It brings to 174 the number of education settings in England where the collapse-risk material has been found as of September 14.
The updated list by the Department for Education (DfE) suggests 24 schools and colleges are offering some remote learning because of the sub-standard concrete — with some pupils forced to work in portacabins.
National Education Union general secretary Daniel Kebede said that the number is certain to grow as other schools are properly inspected.
He said: “There is still a lack of clarity and timeframe from government on when all schools at risk will be investigated by qualified structural engineers to assess the extent of the problem and the measures that need to be put in place to rectify the presence of Raac.

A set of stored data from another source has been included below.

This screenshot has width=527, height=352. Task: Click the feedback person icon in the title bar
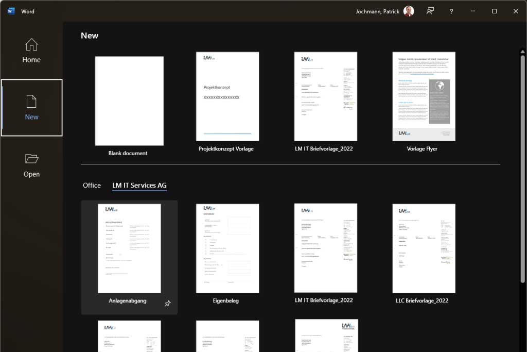(x=430, y=11)
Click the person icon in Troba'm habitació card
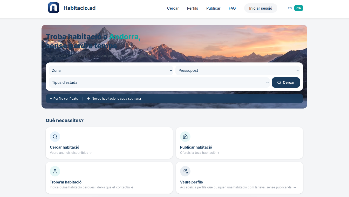 point(55,171)
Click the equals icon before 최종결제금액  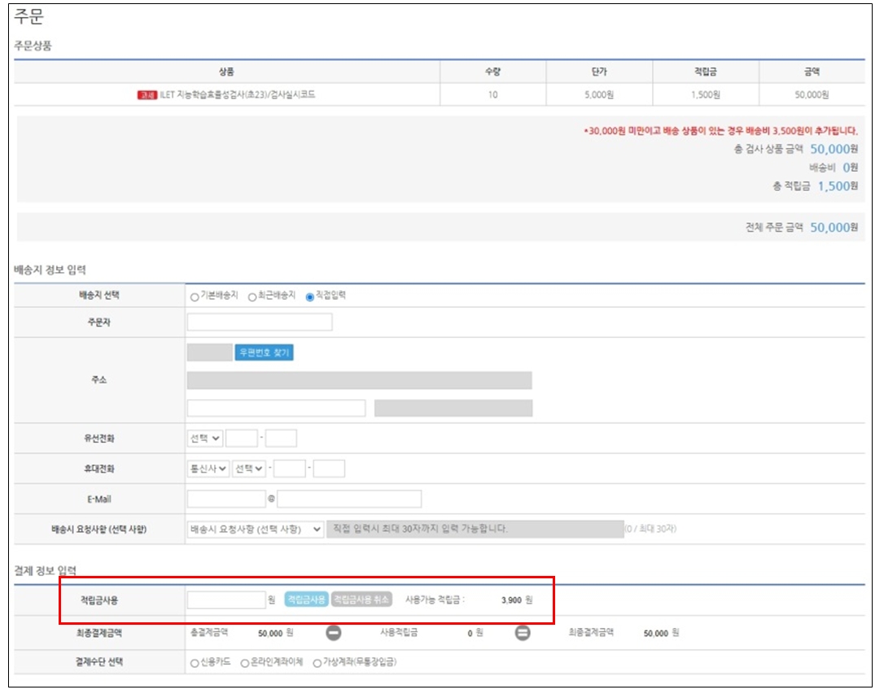523,633
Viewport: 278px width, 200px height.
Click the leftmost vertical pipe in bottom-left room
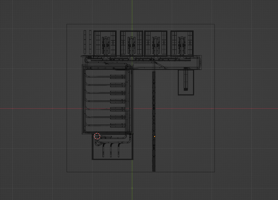click(104, 151)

“Nor has there been a deadline set to clear Raac from every school.
“It is impossible to assess the progress the DfE is making without answers to these questions.”
Mr Kebede praised schools for their responses, but said they should “never have been put in this position.”
He said: “It is the product of years of neglect by a government unwilling to prioritise education — content to allow the school estate to drift into a parlous state.”
Paul Whiteman, general secretary of school leaders’ union NAHT, said that a clear plan to properly repair or replace buildings was still needed.
“Propping up ceilings with metal poles is clearly not a serious option in the medium or long term,” he said.
“Too many schools have been allowed to fall into a state of disrepair and the current crisis is just one symptom of a problem that has been long in the making.”
Unison head of education Mike Short said that ministers are not revealing the true scale of the problem and that at-risk schools remain in the dark.
“Ministers must come clean, be honest with parents and staff, and give schools clear guidance about what they should do — not leave them stuck in limbo,” he said.
Shadow education secretary Bridget Phillipson called on the government to ensure that no child will have to return to remote learning.
Education Secretary Gillian Keegan claimed children at a school affected by Raac were “petitioning” to stay in the portacabins as they “preferred them to the classroom.”